第17話 ヨゼフのいないオトマイアー家の悲劇

 オトマイアーの筆頭老執事は、兵士たちの訓練風景を見ていた。ほぼぼれするほどの練度の魔法部隊が。


「ああああああれ? どうしたんだ俺たち」

 オトマイアー家の兵士たちは何故か、首をかしげていた。ここは魔力の強い兵士たちを効率よく訓練させて、盛況な魔術隊を編成していくはずだった……その、はずだ。


 だが、ここ最近どうも、調子がおかしいのだ。頭がすっきりしないというか、調子が全体的に悪い。他の家と比べても遜色のない力を持っていると思われるのだが、何かが違うのだ。

 老執事はそのことを聞いた。昔は魔法部隊にもいたので見に来ていたのだが、どうやら、調子が悪いのが今回もらしい。

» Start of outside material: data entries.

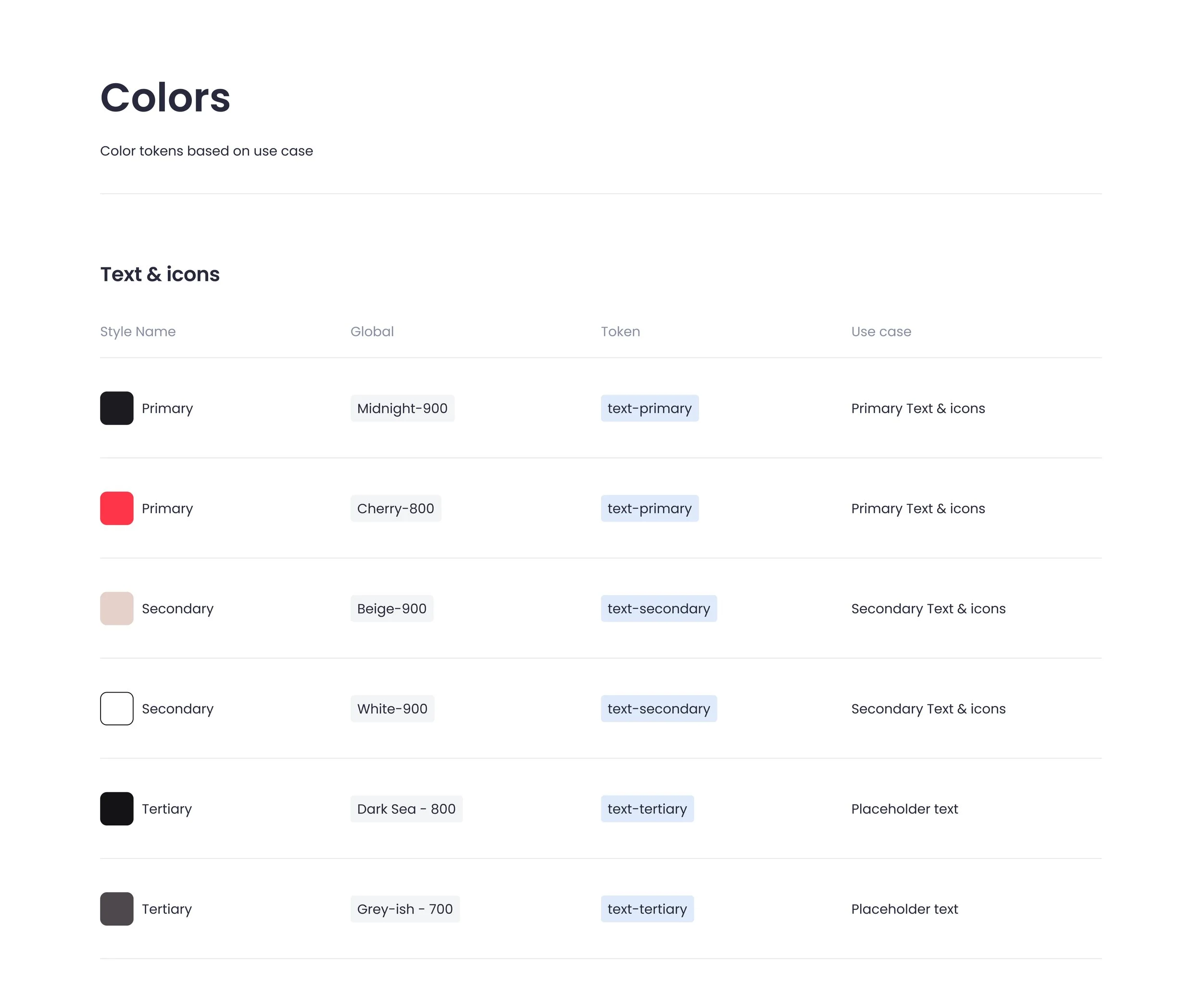Click the Beige-900 color swatch
Viewport: 1202px width, 1008px height.
[117, 609]
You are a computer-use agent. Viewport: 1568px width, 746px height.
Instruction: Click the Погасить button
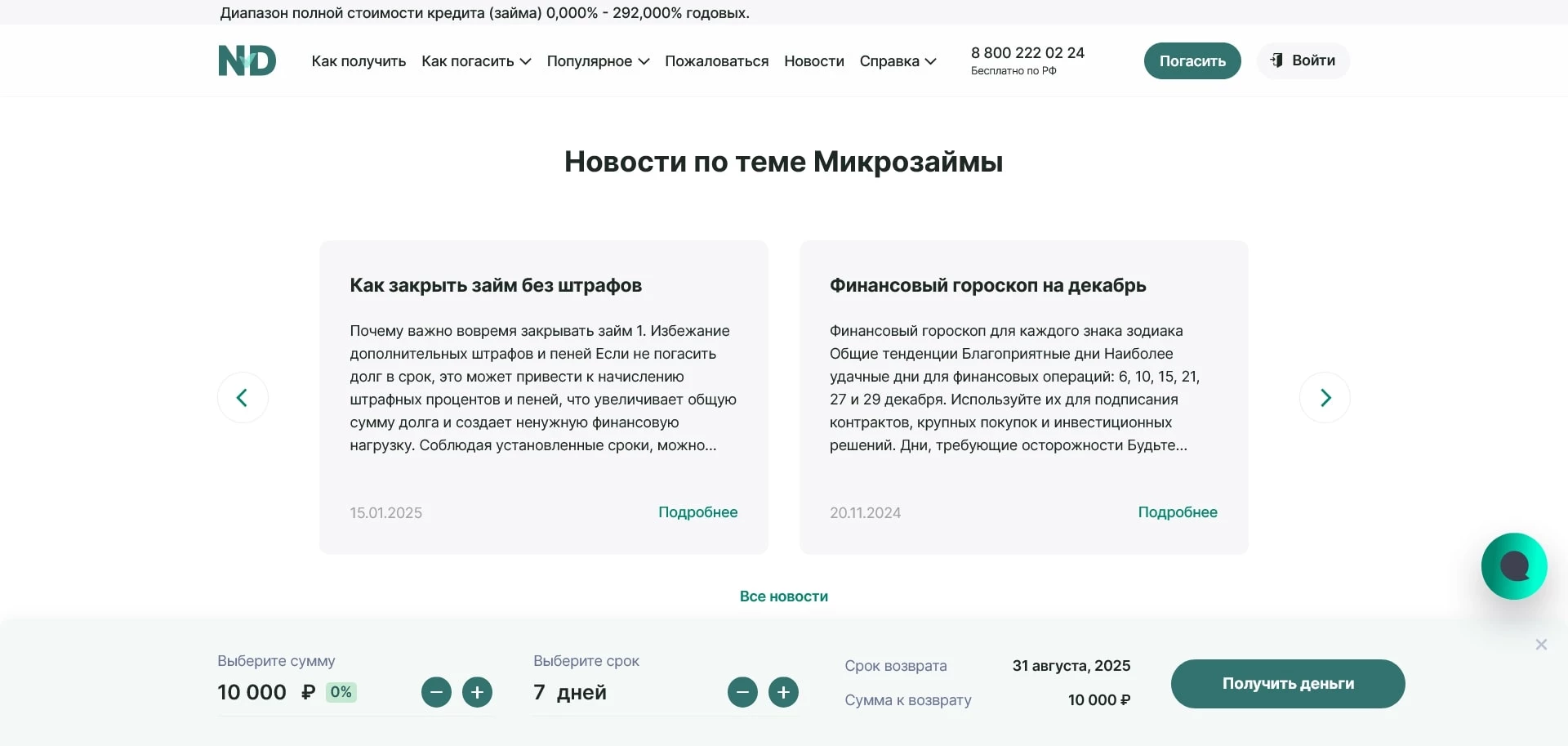1192,60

「ああっ、落ちてしまった。チッ、アイツ最近までは魔法を失敗するなんてなかったのにな。失敗して、穴を作っちまったよ」

 ある魔法使いの男が言う。氷の魔法を使おうとしたはずなのに、どうしてか、失敗して、わけのわからない爆発が起きて、穴ができてしまう。

 そこに落ちて、怪我をする。

 まあ、魔法の失敗なんてほとんどしない筈だが、無いわけではないのだが、こうも連発すると、違和感があるのだ。

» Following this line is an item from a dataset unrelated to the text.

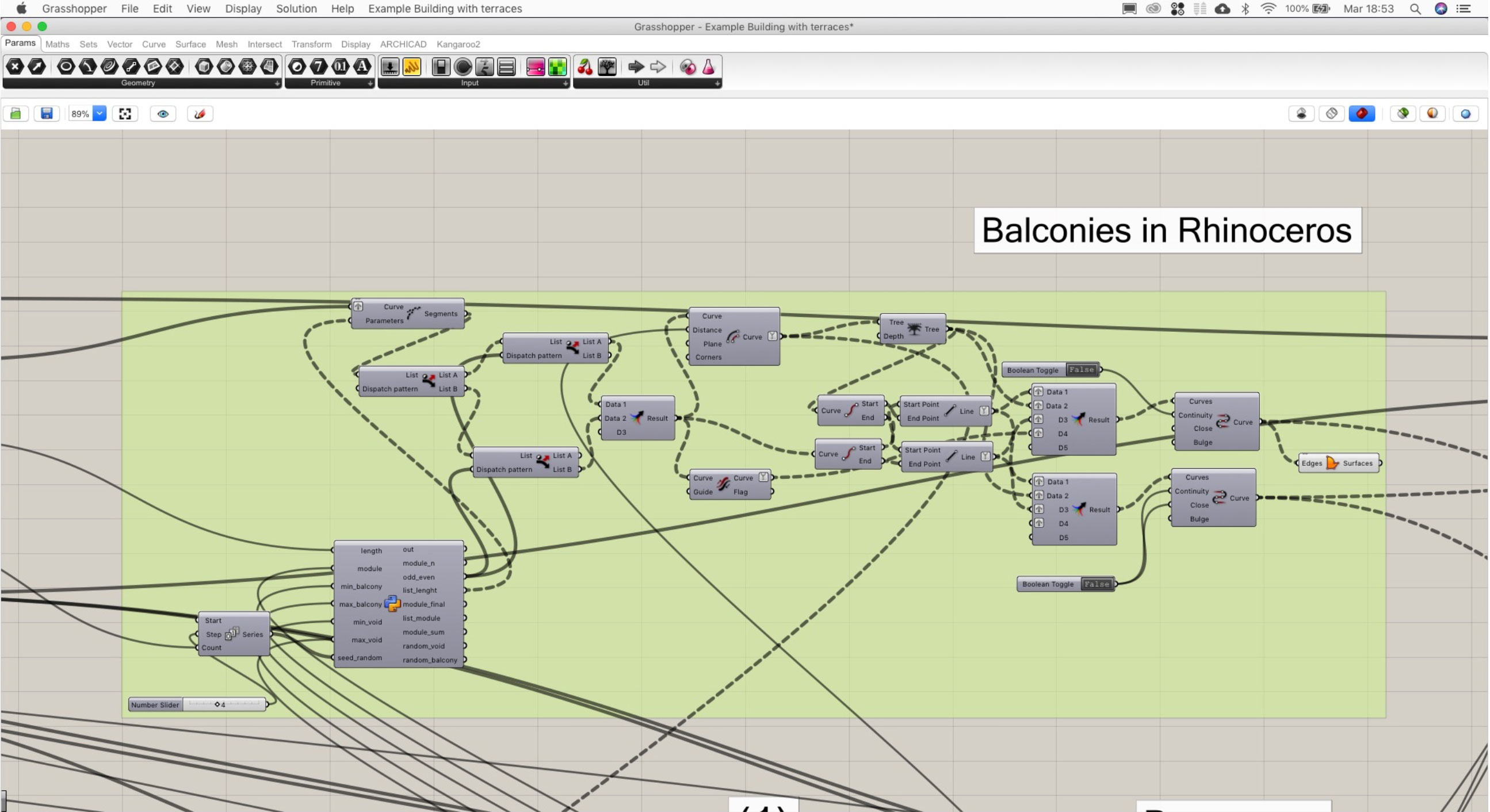Toggle the named views eye button
The image size is (1490, 812).
(x=163, y=113)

 その姿を見ているオトマイアー家の老筆頭執事は思う。いつからだろうか。

 はて、あの3男ヨゼフを追放してからだろうか。


「まあ、どうにかなるだろう。今までが調子が良すぎたのだ。うーん、腰が痛いな。ヨゼフの水を飲むと元気になるんだが、まあな」


 本当なら考えるべき違和感。だが、老執事の頭はそれほどに弱っていたのだ。今まで、ヨゼフに頼りすぎて、すべてがうまくいっていたはずなのだ。


 老執事もそろそろ、引退の時期。部下もいるし、3人いる息子も育ってきている。ヘルムードが失敗したらしいが、その配下の執事の息子は大丈夫だ。ヘルムードがどれだけ、短気だろうが、魔法だけはうまいし、それなりに領地の経営はうまくやっているから。

 まあ、どうにでもなるだろう。

 それに娘も結婚している。


 そこに、とんでもない勢いで早馬がやってきた。乗ってきている男は老執事子飼いの召使。

 その顔がとんでもなく青くなっており、まずいことが起きていることは察することが出来るが、個々はオトマイアー家の本宅だ。

 ある程度は堂々としておく必要が有る。それをあのような酷い顔をして。



「何だ、なんだ、藪から棒に。うるさい」


 老執事はうっとおしそうに早馬の男を邪険にしようとするが――



「ヘルムードが、あなたの次男を燃やしました」

「は? おかしいことを申すな! そんなわけがない! あるわけがないだろ!」


「嘘なんか言うもんかよ! 燃やしたよ! 俺は見たよ。燃やされて何もわからない死体とあんたからもらった懐時計をな! ほらこれだ」


 渡された懐時計を渡された瞬間、老執事は崩れ落ちてしまった。


「は?」

 その懐時計は次男に渡した良い時計の筈。それが焦げ付いて。焦げ付いて?


「もやされた? もやされただと?」

 視界がぐにゃぐにゃしている。ああ、これは夢だな。わかる夢だ。


「気持ちはわかります。だが、真実だ。アイツは頭が悪くて、立ち回りを失敗したんだ。そうだな、ヨゼフの水、あれを飲むとすごい頭がすっきりする。そうしたら、大丈夫だったんじゃないのか?」

 子飼いの召使の言葉は残酷だった。

 

「ああ、そうか。ヨゼフの水、あれがあれば、もう少しあいつは頭が良かったかもしれないのになあ」

 老執事は足から崩れ落ち、気を失った。


 翌日、息子の無残な姿をその後見て、1週間寝込む羽目になってしまった。


※※※


「あの執事が倒れた? ああ、ヘルムードが燃やしたのか。まあ、仕方ない。三男がいたはずだ。あいつなら、もう少しうまくやれるだろう。まあ、少しの金はくれてやろう」


 執事の一報を聞いたジャコモ=オトマイアーはただ、冷たく執務室で判断を下すだけだった。それが何になるのだ、と。

 オトマイアー家は精強なり。3男という来たならなしいものを追放して、更なる飛躍を遂げるのだ。